Today at 14:55, Patrick Costello wrote:

>
> This is completely spurious. I thought I'd dealt with the "closed doors"
> issue. I am not suggesting "putting back" "complete work" that has been
> developed behind "closed doors". I am suggesting "putting back" works in
> progress at sensible review stages. These review stages are well-defined
> and regular. See the GDSG. Anything else will lead to confusion. And
> spurious bug reports.

[snip]

>
> I have run out of steam on this "closed doors" topic. I really have.

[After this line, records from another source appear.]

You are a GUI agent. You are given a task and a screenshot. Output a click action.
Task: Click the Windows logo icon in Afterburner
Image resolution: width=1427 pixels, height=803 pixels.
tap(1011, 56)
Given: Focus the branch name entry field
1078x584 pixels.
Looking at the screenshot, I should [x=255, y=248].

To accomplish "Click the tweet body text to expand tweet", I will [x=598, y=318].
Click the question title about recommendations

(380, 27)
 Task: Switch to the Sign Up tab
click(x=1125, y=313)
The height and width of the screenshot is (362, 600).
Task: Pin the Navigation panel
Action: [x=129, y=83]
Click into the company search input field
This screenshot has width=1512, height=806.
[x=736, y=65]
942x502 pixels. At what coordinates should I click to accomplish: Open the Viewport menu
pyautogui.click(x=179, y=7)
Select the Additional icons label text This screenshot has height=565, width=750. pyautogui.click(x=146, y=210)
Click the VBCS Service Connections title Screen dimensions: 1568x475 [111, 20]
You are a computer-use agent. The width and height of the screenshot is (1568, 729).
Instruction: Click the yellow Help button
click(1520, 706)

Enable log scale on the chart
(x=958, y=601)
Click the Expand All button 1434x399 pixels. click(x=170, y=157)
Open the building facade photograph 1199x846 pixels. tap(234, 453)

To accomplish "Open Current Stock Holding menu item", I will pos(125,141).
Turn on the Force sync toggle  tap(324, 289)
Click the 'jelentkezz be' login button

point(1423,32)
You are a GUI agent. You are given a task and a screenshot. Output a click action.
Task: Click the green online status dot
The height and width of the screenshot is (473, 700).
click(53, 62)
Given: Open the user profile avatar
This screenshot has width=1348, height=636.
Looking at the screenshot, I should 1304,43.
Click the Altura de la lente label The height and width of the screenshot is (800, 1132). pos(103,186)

Does
> anyone else want to say something, one way or the other? 

You seem not to buy in the free software development model.  The idea
behind having *current* (however flakey may it be) and *latest*
documentation available to testers, is to reach potential
contributors.  If I see a FIXME, I might offer to help there and
write a chapter or two.  If, OTOH, I'm not aware of what is currently
in the works, what might have changed, and what should I work on, or
what I might work on and will later be lost because you decided to
work on that yourself.  This is the core idea behind success of free
and open source software (besides political issues).

The collaboration model in free software world is an open one.
Whoever feels competent to step in is allowed to step in, and we let
them make most of it but giving them access to the latest and greatest
stuff, so their contributions don't get lost.

So, I think your idea of "authors" is what conflicts the idea of
"author" in free software: I'd prefer to use the term "maintainer"
instead, which implies the duty one holds when working on a
document.  Maintainers' responsibility is to maintain progress of the
document, to assign duties, and to help others help him.


And while there always are spurious bug reports, community testing
from CVS will likely know not to bug about FIXMEs or such.  And if
you actually *use* CVS to handle work (like many free software
developers and contributors do), then everyone else knows what FIXMEs
are done, and which are not, so the risk of doing duplicate work is
minimal.

CVS is *work area*, it's the place where unfinished stuff *will* show
up.  Gnome currently makes only one guarantee about stuff from CVS:
CVS source will build (well, that fails sometimes, but that's what
we're trying to do).  This means that people are used to some FIXMEs
and unfinished features, as long as you don't break the build,
everything is fine during development phase.

It's just that you don't seem to have enough trust in the free
software development most of us are otherwise used to (and even prefer
it over any other model).  If it were so earlier, perhaps there would
be a natural person to inherit Desktop Guide maintainer duties.  Just
like maintainership moves from one person to the other with software:
the second best contributor is the natural choice, but with all
persons being from Sun, we have no such choice.